SOURCES OF SUPPLY AND PIPELINE CAPACITY

Gas Utility meets its service requirements by utilizing a diverse mix of
natural gas purchase contracts with producers and marketers, and storage and
transportation service contracts. These arrangements enable Gas Utility to
purchase gas from Gulf Coast, Mid-Continent, Appalachian and Canadian sources.
For the transportation and storage function, Gas Utility has agreements with a
number of pipeline companies, including Texas Eastern Transmission Corporation,
Columbia Gas Transmission Corporation and Transcontinental Gas Pipeline
Corporation.

GAS SUPPLY CONTRACTS

During fiscal year 2004, Gas Utility purchased approximately 50 bcf of
natural gas for sale to retail core-market and off-system sales customers.
Approximately 77% of the volumes purchased were supplied under agreements with
ten major suppliers. The remaining 23% of gas purchased was supplied by
approximately 20 different producers and marketers. Gas supply contracts are
generally no longer than one year.

SEASONAL VARIATION

Because many of its customers use gas for heating purposes, Gas Utility
sales are seasonal. Approximately 59% of fiscal year 2004 throughput occurred
during the winter season from November through March.

COMPETITION

Natural gas is a fuel that competes with electricity and oil, and to a
lesser extent, with propane and coal. Competition among these fuels is primarily
a function of their perceived reliability, comparative price, and the relative
cost and efficiency of fuel utilization equipment. Electric utilities in Gas
Utility's service area are seeking new load, primarily in the new construction
market. Fuel oil dealers compete for customers in all categories, including
industrial customers. Gas Utility responds to this competition with marketing
efforts designed to retain and grow its customer base.

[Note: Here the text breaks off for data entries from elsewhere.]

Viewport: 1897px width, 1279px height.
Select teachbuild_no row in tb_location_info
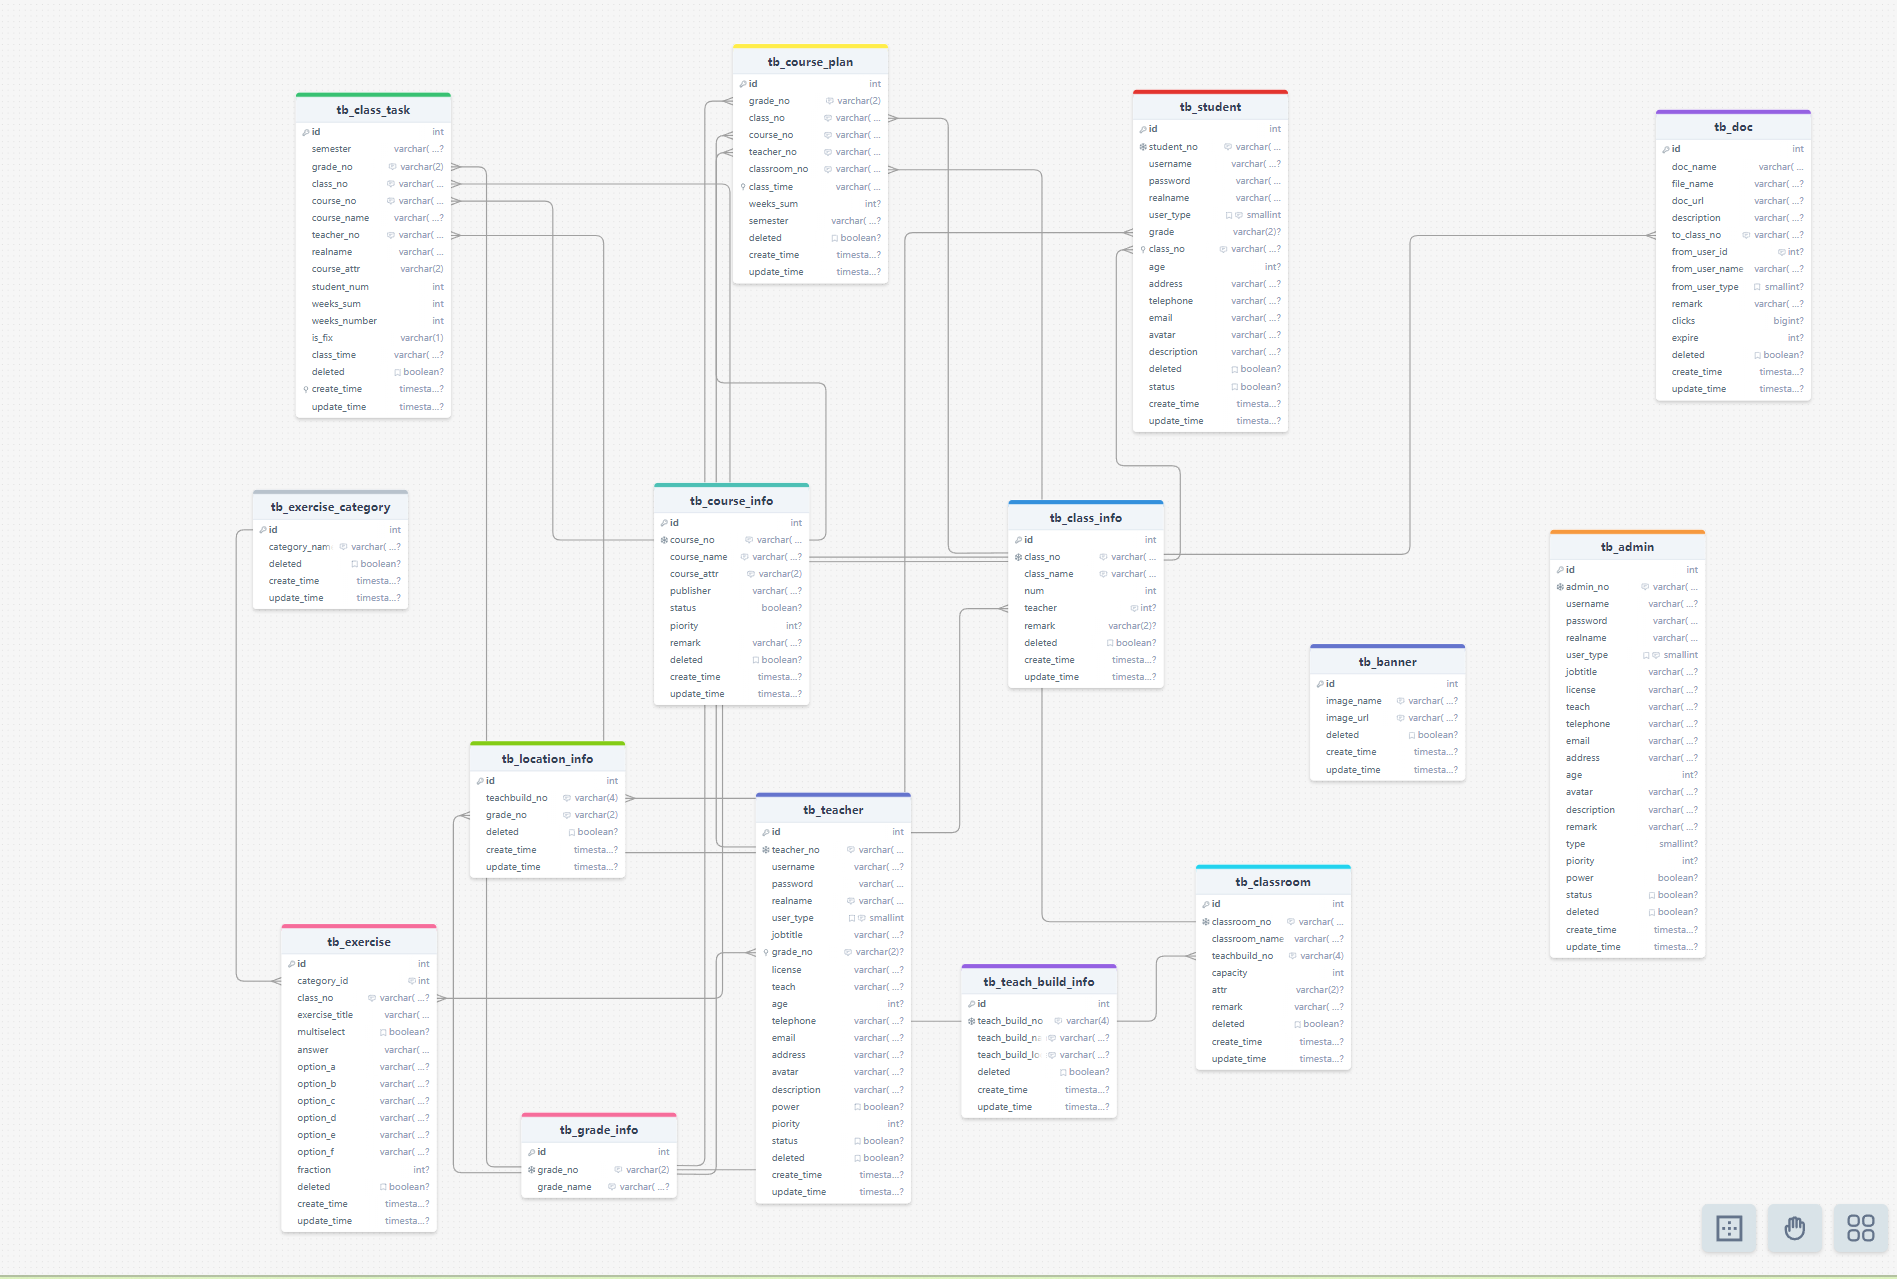pyautogui.click(x=516, y=798)
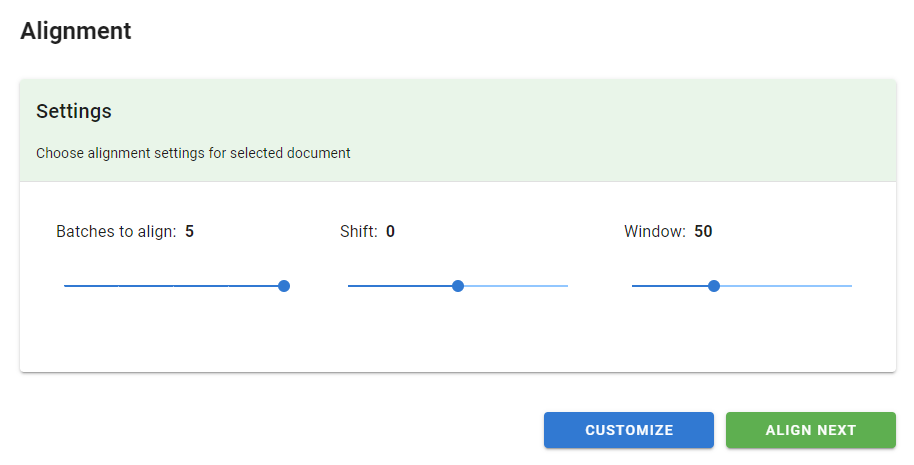914x465 pixels.
Task: Click the far left end of Shift slider
Action: [x=349, y=286]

In substantially all of its service territory, Utilities is the only
regulated gas distribution utility having the right, granted by the PUC or by
law, to provide gas distribution services. Since the 1980s, larger commercial
and industrial customers have been able to purchase gas supplies from entities
other than Gas Utility. As a result of Pennsylvania's Natural Gas Choice and
Competition Act ("Gas Competition Act"), which became effective July 1, 1999,
all of Gas Utility's customers, including residential and smaller commercial and
industrial customers have been afforded this opportunity.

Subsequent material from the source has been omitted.